╭──

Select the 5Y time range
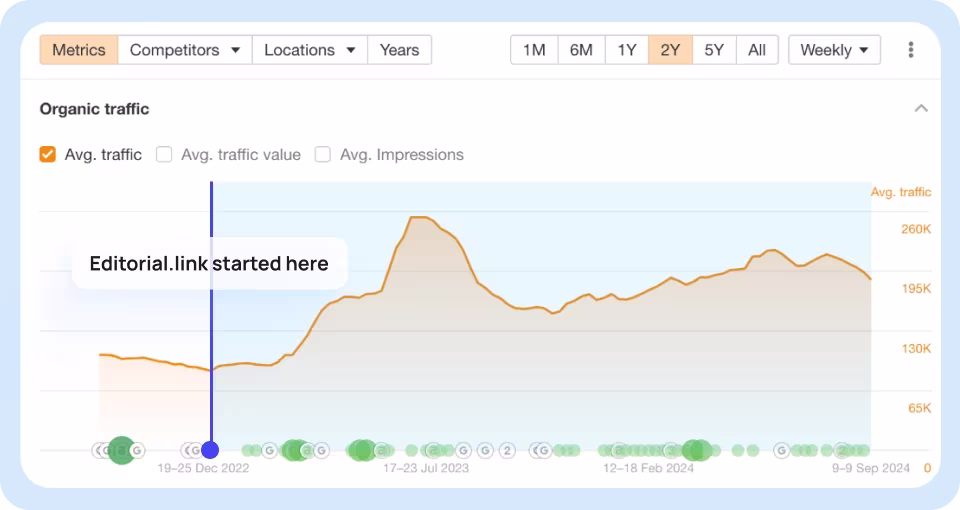Screen dimensions: 960x510 [713, 50]

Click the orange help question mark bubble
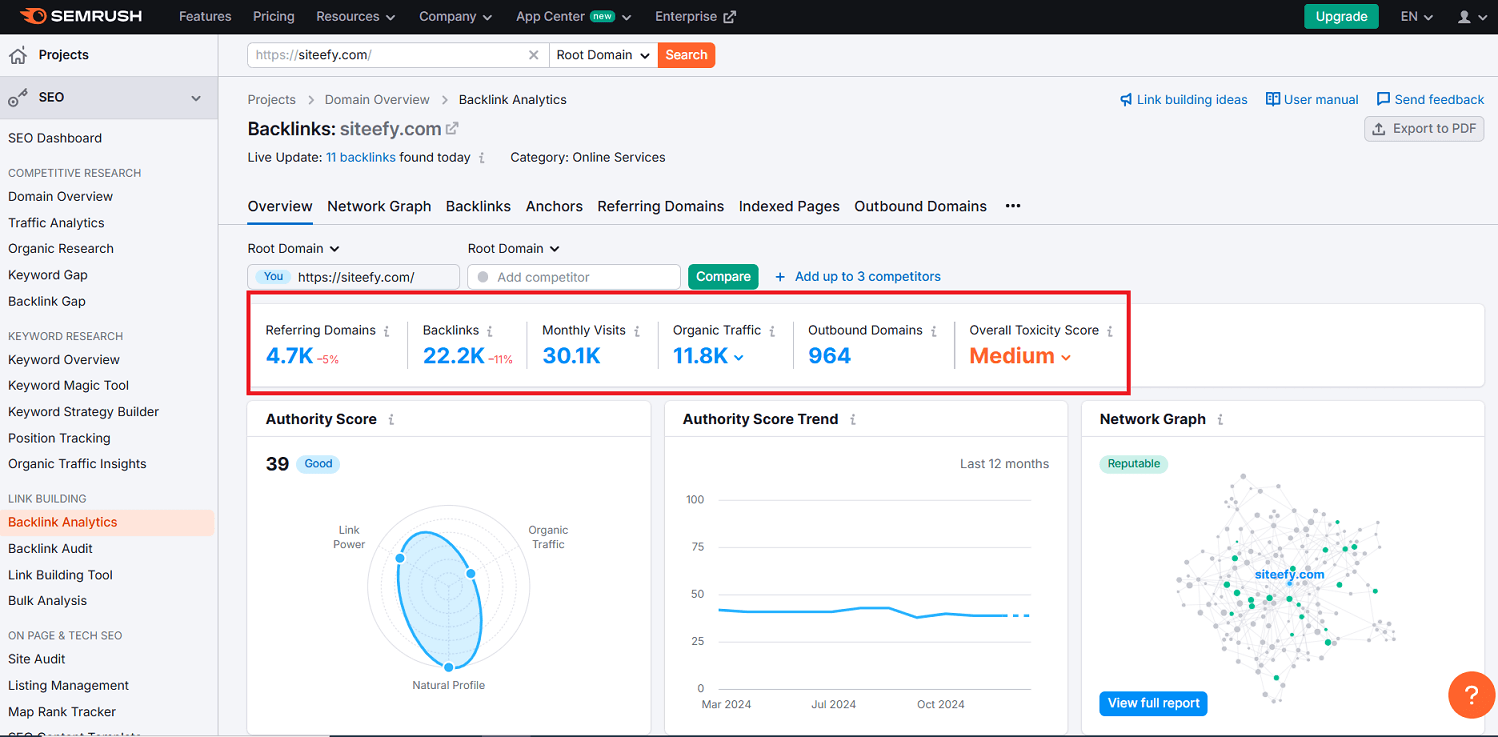1471,694
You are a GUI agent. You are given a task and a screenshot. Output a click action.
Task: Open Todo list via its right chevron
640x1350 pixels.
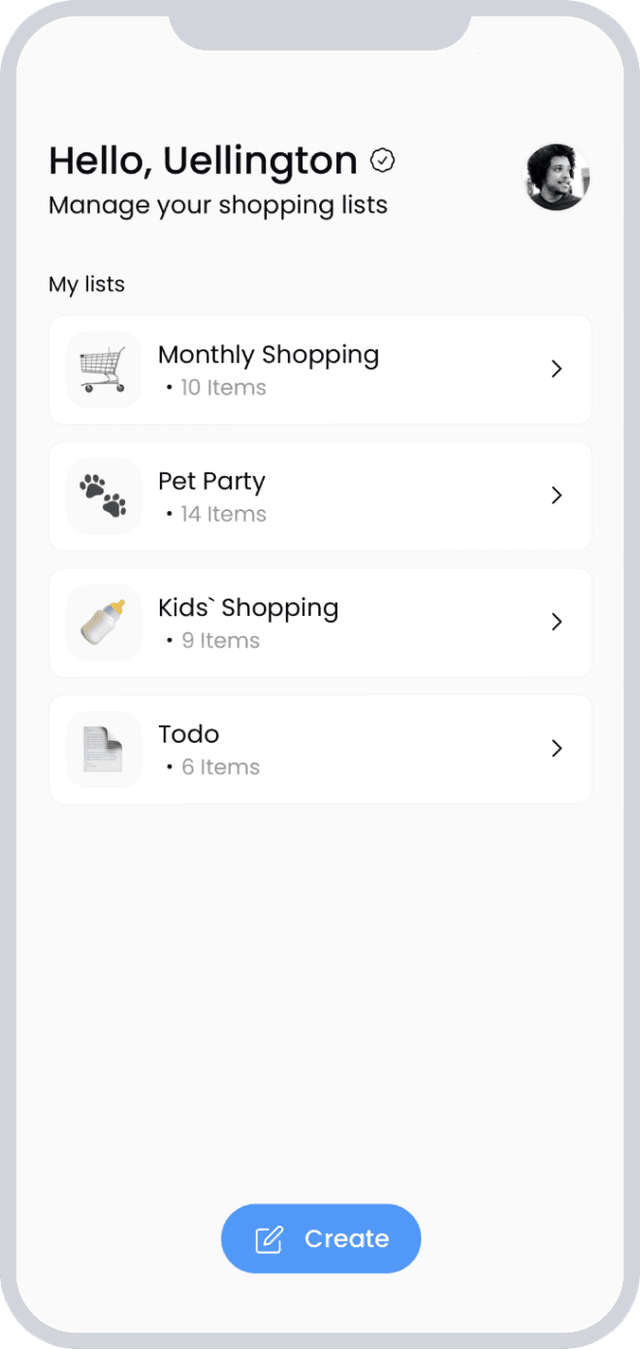557,749
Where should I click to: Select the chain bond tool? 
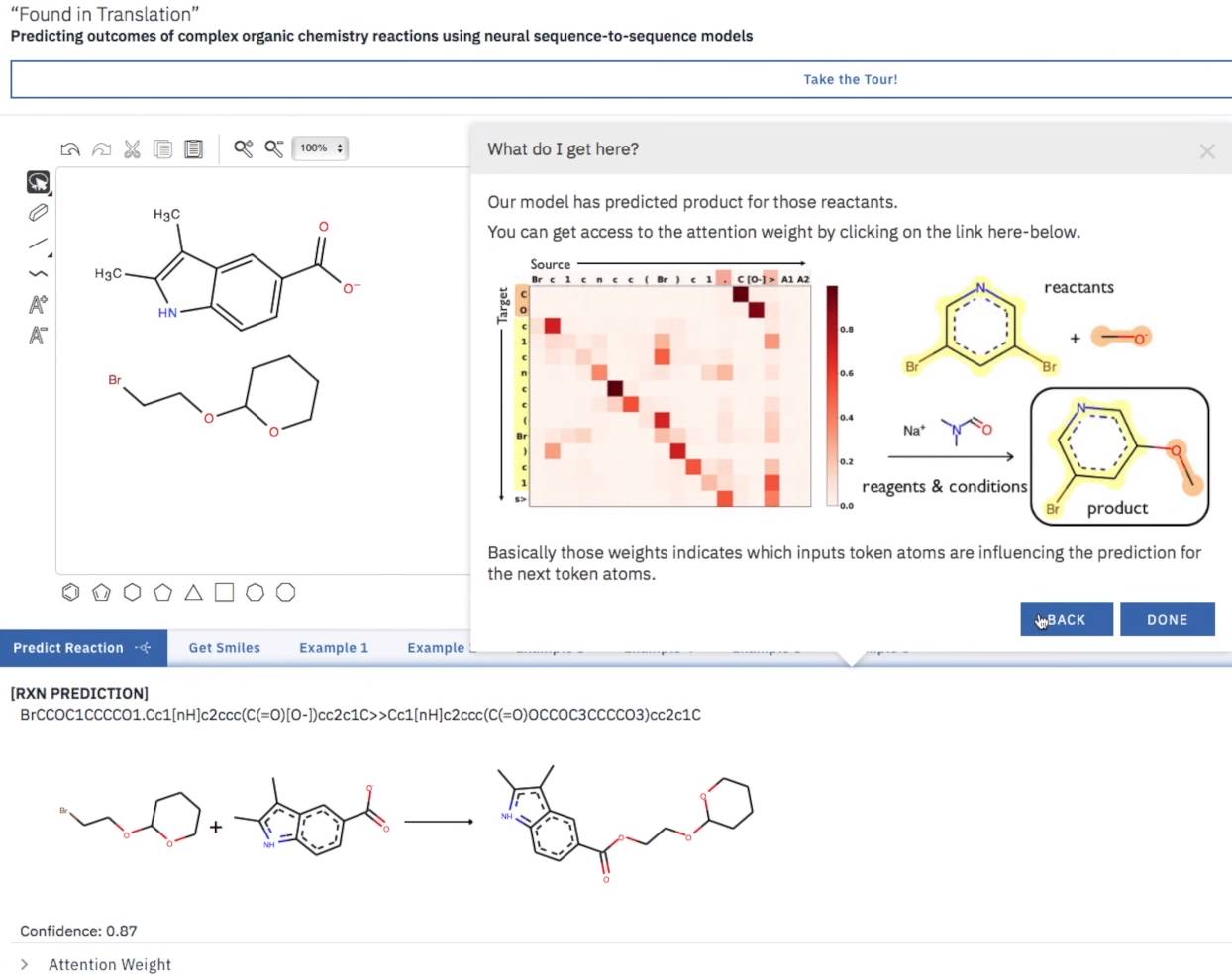click(x=38, y=274)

╰──

• [Your objective]
Write out, exactly and with nothing added, every line from the one that holds "You are a GUI" to the end of the entries above; pictures stay out.

• [Answer box]
You are a GUI agent. You are given a task and a screenshot. Output a click action.
Task: Open Todo list via its right chevron
640x1350 pixels.
557,749
Where should I click to: Select the chain bond tool? 
click(x=38, y=274)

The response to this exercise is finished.